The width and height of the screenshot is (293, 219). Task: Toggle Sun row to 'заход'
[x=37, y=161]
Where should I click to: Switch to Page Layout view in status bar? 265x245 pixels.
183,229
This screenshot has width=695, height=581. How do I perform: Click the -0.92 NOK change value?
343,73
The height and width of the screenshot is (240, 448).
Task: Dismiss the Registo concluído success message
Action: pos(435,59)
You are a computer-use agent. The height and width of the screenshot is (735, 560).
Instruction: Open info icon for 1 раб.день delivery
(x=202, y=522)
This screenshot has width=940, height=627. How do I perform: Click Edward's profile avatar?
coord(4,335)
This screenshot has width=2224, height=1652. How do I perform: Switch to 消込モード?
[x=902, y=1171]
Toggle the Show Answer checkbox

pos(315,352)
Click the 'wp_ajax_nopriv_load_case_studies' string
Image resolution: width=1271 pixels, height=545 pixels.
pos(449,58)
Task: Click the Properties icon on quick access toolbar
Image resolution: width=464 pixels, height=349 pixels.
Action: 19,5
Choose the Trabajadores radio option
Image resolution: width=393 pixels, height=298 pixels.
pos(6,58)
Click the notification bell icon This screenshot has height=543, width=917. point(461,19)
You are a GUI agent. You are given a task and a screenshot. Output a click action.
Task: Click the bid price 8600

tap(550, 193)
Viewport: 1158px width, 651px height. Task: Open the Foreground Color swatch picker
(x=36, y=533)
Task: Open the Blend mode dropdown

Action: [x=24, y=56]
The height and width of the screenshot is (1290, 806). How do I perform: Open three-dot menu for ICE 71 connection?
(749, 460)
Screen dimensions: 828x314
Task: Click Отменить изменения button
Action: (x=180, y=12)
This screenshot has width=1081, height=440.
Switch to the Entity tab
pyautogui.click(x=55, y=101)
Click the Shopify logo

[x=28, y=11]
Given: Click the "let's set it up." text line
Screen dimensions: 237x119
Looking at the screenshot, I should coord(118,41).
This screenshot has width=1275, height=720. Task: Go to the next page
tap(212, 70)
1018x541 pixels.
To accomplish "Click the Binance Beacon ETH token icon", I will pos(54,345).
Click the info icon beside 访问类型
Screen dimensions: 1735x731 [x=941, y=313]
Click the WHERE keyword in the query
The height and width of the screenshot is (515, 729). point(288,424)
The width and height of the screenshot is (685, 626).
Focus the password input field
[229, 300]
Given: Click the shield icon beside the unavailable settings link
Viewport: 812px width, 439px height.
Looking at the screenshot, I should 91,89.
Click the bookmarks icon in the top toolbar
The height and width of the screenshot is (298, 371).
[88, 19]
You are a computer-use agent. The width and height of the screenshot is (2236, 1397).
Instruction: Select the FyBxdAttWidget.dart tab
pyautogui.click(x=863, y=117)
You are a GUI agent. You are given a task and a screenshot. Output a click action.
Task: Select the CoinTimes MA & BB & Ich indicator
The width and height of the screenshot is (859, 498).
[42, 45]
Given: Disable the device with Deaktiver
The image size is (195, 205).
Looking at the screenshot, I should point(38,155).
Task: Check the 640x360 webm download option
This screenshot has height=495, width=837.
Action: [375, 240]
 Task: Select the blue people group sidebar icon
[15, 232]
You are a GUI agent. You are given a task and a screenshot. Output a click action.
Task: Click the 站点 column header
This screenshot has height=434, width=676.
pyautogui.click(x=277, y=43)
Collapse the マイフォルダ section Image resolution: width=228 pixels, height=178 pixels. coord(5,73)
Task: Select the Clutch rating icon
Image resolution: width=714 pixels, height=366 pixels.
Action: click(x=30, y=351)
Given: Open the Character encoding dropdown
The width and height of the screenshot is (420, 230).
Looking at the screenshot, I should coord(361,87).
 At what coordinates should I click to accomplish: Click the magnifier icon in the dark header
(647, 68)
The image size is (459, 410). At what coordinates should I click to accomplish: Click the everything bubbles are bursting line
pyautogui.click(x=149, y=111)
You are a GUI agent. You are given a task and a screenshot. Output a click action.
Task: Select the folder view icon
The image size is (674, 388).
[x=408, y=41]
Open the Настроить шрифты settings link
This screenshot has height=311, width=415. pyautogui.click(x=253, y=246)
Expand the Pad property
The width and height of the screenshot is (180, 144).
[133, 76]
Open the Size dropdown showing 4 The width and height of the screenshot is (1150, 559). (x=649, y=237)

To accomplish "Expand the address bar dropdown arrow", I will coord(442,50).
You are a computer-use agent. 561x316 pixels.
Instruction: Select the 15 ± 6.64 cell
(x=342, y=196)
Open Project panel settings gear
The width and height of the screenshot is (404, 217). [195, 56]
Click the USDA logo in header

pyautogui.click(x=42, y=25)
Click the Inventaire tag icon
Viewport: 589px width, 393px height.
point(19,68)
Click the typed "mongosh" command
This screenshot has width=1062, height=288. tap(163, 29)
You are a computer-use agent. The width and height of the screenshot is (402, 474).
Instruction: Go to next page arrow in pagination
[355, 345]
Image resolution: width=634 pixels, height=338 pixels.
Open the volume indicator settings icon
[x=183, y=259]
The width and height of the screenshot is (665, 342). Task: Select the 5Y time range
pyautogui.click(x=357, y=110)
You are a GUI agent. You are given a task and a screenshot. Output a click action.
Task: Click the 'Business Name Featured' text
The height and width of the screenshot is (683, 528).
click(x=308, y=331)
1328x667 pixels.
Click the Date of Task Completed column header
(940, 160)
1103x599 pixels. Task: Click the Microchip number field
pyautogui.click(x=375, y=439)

——————————

An exact transcription of all the entries is needed.

▶ **ANSWER TO THIS TASK**
The width and height of the screenshot is (293, 219). Task: Toggle Sun row to 'заход'
[x=37, y=161]
Where should I click to: Switch to Page Layout view in status bar? 265x245 pixels.
183,229
This screenshot has width=695, height=581. How do I perform: Click the -0.92 NOK change value?
343,73
The height and width of the screenshot is (240, 448).
Task: Dismiss the Registo concluído success message
Action: pos(435,59)
You are a computer-use agent. The height and width of the screenshot is (735, 560).
Instruction: Open info icon for 1 раб.день delivery
(x=202, y=522)
This screenshot has width=940, height=627. How do I perform: Click Edward's profile avatar?
coord(4,335)
This screenshot has width=2224, height=1652. How do I perform: Switch to 消込モード?
[x=902, y=1171]
Toggle the Show Answer checkbox

pos(315,352)
Click the 'wp_ajax_nopriv_load_case_studies' string
Image resolution: width=1271 pixels, height=545 pixels.
pos(449,58)
Task: Click the Properties icon on quick access toolbar
Image resolution: width=464 pixels, height=349 pixels.
Action: 19,5
Choose the Trabajadores radio option
Image resolution: width=393 pixels, height=298 pixels.
pos(6,58)
Click the notification bell icon This screenshot has height=543, width=917. point(461,19)
You are a GUI agent. You are given a task and a screenshot. Output a click action.
Task: Click the bid price 8600

tap(550, 193)
Viewport: 1158px width, 651px height. Task: Open the Foreground Color swatch picker
(x=36, y=533)
Task: Open the Blend mode dropdown

Action: [x=24, y=56]
The height and width of the screenshot is (1290, 806). How do I perform: Open three-dot menu for ICE 71 connection?
(749, 460)
Screen dimensions: 828x314
Task: Click Отменить изменения button
Action: (x=180, y=12)
This screenshot has width=1081, height=440.
Switch to the Entity tab
pyautogui.click(x=55, y=101)
Click the Shopify logo

[x=28, y=11]
Given: Click the "let's set it up." text line
Screen dimensions: 237x119
Looking at the screenshot, I should coord(118,41).
This screenshot has width=1275, height=720. Task: Go to the next page
tap(212, 70)
1018x541 pixels.
To accomplish "Click the Binance Beacon ETH token icon", I will pos(54,345).
Click the info icon beside 访问类型
Screen dimensions: 1735x731 [x=941, y=313]
Click the WHERE keyword in the query
The height and width of the screenshot is (515, 729). point(288,424)
The width and height of the screenshot is (685, 626).
Focus the password input field
[229, 300]
Given: Click the shield icon beside the unavailable settings link
Viewport: 812px width, 439px height.
Looking at the screenshot, I should 91,89.
Click the bookmarks icon in the top toolbar
The height and width of the screenshot is (298, 371).
[88, 19]
You are a computer-use agent. The width and height of the screenshot is (2236, 1397).
Instruction: Select the FyBxdAttWidget.dart tab
pyautogui.click(x=863, y=117)
You are a GUI agent. You are given a task and a screenshot. Output a click action.
Task: Select the CoinTimes MA & BB & Ich indicator
The width and height of the screenshot is (859, 498).
[42, 45]
Given: Disable the device with Deaktiver
The image size is (195, 205).
Looking at the screenshot, I should point(38,155).
Task: Check the 640x360 webm download option
This screenshot has height=495, width=837.
Action: [375, 240]
 Task: Select the blue people group sidebar icon
[15, 232]
You are a GUI agent. You are given a task and a screenshot. Output a click action.
Task: Click the 站点 column header
This screenshot has height=434, width=676.
pyautogui.click(x=277, y=43)
Collapse the マイフォルダ section Image resolution: width=228 pixels, height=178 pixels. coord(5,73)
Task: Select the Clutch rating icon
Image resolution: width=714 pixels, height=366 pixels.
Action: click(x=30, y=351)
Given: Open the Character encoding dropdown
The width and height of the screenshot is (420, 230).
Looking at the screenshot, I should coord(361,87).
 At what coordinates should I click to accomplish: Click the magnifier icon in the dark header
(647, 68)
The image size is (459, 410). At what coordinates should I click to accomplish: Click the everything bubbles are bursting line
pyautogui.click(x=149, y=111)
You are a GUI agent. You are given a task and a screenshot. Output a click action.
Task: Select the folder view icon
The image size is (674, 388).
[x=408, y=41]
Open the Настроить шрифты settings link
This screenshot has height=311, width=415. pyautogui.click(x=253, y=246)
Expand the Pad property
The width and height of the screenshot is (180, 144).
[133, 76]
Open the Size dropdown showing 4 The width and height of the screenshot is (1150, 559). (x=649, y=237)

To accomplish "Expand the address bar dropdown arrow", I will coord(442,50).
You are a computer-use agent. 561x316 pixels.
Instruction: Select the 15 ± 6.64 cell
(x=342, y=196)
Open Project panel settings gear
The width and height of the screenshot is (404, 217). [195, 56]
Click the USDA logo in header

pyautogui.click(x=42, y=25)
Click the Inventaire tag icon
Viewport: 589px width, 393px height.
point(19,68)
Click the typed "mongosh" command
This screenshot has width=1062, height=288. tap(163, 29)
You are a computer-use agent. The width and height of the screenshot is (402, 474).
Instruction: Go to next page arrow in pagination
[355, 345]
Image resolution: width=634 pixels, height=338 pixels.
Open the volume indicator settings icon
[x=183, y=259]
The width and height of the screenshot is (665, 342). Task: Select the 5Y time range
pyautogui.click(x=357, y=110)
You are a GUI agent. You are given a task and a screenshot. Output a click action.
Task: Click the 'Business Name Featured' text
The height and width of the screenshot is (683, 528).
click(x=308, y=331)
1328x667 pixels.
Click the Date of Task Completed column header
(940, 160)
1103x599 pixels. Task: Click the Microchip number field
pyautogui.click(x=375, y=439)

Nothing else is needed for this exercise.